Tania Bhattacharyya talks to Rev. Adelia Sandoval, Spiritual Leader and Cultural Director for the Juaneño Band of Mission Indians. She is a Ceremonial Leader, Song Keeper, Wisdom Holder, Tribal Teacher, and Healer.
As she learned the stories and ways from her teachers, she also learned she didn’t have to “save the tribe” … she just had to become more of herself. It took a burden off so she could breathe again and do what she did best: spiritually overseeing her community. She could show up, pray with people, sit with people … and that was more than enough.
She settled into leaning on the wisdom of her ancestors while becoming a good ancestor for those to come.
Sharing our stories creates a ripple effect, and even if one person hears our story and does something different because of it, well, then we just changed the trajectory of the world. In a good way.
Highlights from the podcast episode:
Becoming a Spiritual Leader (or Overseer) for the Juaneño Band of Mission Indians [02:20]
When the student is ready, the teacher will appear. Rev. Adelia heard about her eventual mentor, Ka’chi, and became her student. Their relationship grew and eventually, Adelia would drive to see her every Monday to sit and learn from her. She learned the ceremonial songs and dances and became the go-between for the tribe and Ka’chi. It was a phenomenal education, and Adelia also learned about what it was like to listen, to be silent, and to watch and observe. To notice how people reacted to things. It wasn’t just informational learning but learning a way of being.
Adelia never thought she would replace Ka’chi but as she got older, it became apparent she’d have to continue on. Comfort came in the form of learning she didn’t have to become Ka’chi, but she simply had to settle in and become more of herself. That’s what Ka’chi was teaching her the whole time – how to be herself. And, she removed the burden of having to “save the whole tribe.” She wanted Adelia to know she had given her all the teachings she needed. She was ready – and she was enough.
So, instead of calling herself a spiritual leader today, she considers herself a spiritual over-seer. If she sees a family who is having trouble, she shows up to sit and be. She sings a healing song. She counsels. She may do a wedding for a young couple. She’s there for people. And Ka’chi shows up in dreams and thoughts so she’s constantly guiding her.
Dealing with “Imposter Syndrome” as a leader [12:28]
It’s about having faith. Her ancestors were deeply spiritual people before the missionaries came, and we know this from the songs that have come down from generations. Adelia learned about praying from her grandmother and mother in a multitude of ways – from religious ceremonies to the practice of preparing “one bean at a time” with patience and peace.
As a child, Adelia was a little bundle of anxious energy. Her mom taught her to ask for help, which continues to help her today. She took the Catholic teaching and the Acjachemen teaching and weaved it together into a beautiful basket of faith.
We don’t have to have all the answers because we’re divinely guided.

==*==

**REQUEST A:** In the interview summary, on which day of the week did Adelia drive to see Ka'chi?

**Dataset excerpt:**
==*==

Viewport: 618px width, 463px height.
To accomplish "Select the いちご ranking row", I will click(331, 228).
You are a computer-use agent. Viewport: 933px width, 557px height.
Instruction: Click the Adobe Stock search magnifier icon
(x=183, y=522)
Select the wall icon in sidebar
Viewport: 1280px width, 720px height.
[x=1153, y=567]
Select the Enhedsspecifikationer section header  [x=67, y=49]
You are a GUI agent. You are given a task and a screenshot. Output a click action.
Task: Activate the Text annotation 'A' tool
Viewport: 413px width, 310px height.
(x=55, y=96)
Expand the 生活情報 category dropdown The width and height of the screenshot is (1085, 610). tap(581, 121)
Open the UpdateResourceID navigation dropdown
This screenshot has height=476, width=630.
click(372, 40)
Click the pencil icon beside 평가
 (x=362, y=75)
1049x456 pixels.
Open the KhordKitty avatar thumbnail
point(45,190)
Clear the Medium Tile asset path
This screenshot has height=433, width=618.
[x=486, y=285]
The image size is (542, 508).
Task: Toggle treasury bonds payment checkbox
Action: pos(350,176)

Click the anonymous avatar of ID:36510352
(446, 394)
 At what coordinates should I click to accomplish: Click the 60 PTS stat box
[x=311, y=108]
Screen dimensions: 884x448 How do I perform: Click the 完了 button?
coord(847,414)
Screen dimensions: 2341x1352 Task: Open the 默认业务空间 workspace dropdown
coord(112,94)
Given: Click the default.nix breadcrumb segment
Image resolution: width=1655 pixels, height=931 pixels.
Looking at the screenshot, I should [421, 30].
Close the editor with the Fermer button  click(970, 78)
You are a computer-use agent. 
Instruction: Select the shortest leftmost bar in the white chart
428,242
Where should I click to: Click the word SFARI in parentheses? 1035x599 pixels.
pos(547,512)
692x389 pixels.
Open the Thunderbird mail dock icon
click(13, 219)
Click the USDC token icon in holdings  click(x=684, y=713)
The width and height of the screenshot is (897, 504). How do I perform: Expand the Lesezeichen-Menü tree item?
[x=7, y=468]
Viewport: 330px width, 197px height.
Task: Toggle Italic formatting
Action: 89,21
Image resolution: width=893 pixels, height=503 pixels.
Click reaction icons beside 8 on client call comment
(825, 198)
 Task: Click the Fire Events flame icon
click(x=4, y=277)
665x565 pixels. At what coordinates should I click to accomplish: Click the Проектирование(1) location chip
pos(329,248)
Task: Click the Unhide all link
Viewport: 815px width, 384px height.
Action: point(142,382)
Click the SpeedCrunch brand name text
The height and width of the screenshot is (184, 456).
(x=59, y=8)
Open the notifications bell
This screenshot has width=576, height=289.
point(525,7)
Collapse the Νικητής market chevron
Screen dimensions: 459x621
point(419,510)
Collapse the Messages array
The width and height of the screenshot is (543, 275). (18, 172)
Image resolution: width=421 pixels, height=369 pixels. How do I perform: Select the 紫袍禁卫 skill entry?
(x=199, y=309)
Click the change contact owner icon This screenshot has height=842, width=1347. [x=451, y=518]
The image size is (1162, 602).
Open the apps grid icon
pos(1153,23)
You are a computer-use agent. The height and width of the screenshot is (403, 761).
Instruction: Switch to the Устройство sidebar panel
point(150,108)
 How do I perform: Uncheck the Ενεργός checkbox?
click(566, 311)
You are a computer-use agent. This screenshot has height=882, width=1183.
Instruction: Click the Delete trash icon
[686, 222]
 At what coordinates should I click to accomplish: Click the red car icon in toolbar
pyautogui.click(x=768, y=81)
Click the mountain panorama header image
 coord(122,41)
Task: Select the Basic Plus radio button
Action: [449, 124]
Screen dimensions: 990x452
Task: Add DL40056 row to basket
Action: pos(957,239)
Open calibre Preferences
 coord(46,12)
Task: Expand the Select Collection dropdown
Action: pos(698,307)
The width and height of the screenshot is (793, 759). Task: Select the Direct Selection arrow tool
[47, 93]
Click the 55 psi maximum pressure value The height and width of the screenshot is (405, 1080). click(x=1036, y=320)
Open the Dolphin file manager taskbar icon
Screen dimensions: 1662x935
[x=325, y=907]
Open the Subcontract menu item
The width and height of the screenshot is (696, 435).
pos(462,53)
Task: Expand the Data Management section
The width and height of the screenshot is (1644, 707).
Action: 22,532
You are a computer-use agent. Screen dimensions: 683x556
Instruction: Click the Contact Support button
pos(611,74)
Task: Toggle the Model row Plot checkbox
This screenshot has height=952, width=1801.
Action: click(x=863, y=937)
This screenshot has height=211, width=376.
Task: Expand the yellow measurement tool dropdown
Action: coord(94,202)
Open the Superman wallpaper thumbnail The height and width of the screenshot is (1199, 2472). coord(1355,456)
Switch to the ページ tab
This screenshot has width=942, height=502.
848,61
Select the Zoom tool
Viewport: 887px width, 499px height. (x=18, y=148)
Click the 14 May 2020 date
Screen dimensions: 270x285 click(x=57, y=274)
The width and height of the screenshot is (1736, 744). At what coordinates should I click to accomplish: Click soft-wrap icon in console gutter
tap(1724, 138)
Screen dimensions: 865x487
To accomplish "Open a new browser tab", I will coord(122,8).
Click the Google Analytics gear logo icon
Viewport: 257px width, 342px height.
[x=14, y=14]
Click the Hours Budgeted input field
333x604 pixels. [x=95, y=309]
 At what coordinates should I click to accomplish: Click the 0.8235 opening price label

==*==

**REQUEST B:** Lay out everything in the listing from the line containing "Select the Zoom tool" down to the end of the listing as a numbered list, leaving out blank lines.

**CORRECT RESPONSE A:** Every Monday.

**CORRECT RESPONSE B:**
1. Select the Zoom tool
2. Viewport: 887px width, 499px height. (x=18, y=148)
3. Click the 14 May 2020 date
4. Screen dimensions: 270x285 click(x=57, y=274)
5. The width and height of the screenshot is (1736, 744). At what coordinates should I click to accomplish: Click soft-wrap icon in console gutter
6. tap(1724, 138)
7. Screen dimensions: 865x487
8. To accomplish "Open a new browser tab", I will coord(122,8).
9. Click the Google Analytics gear logo icon
10. Viewport: 257px width, 342px height.
11. [x=14, y=14]
12. Click the Hours Budgeted input field
13. 333x604 pixels. [x=95, y=309]
14.  At what coordinates should I click to accomplish: Click the 0.8235 opening price label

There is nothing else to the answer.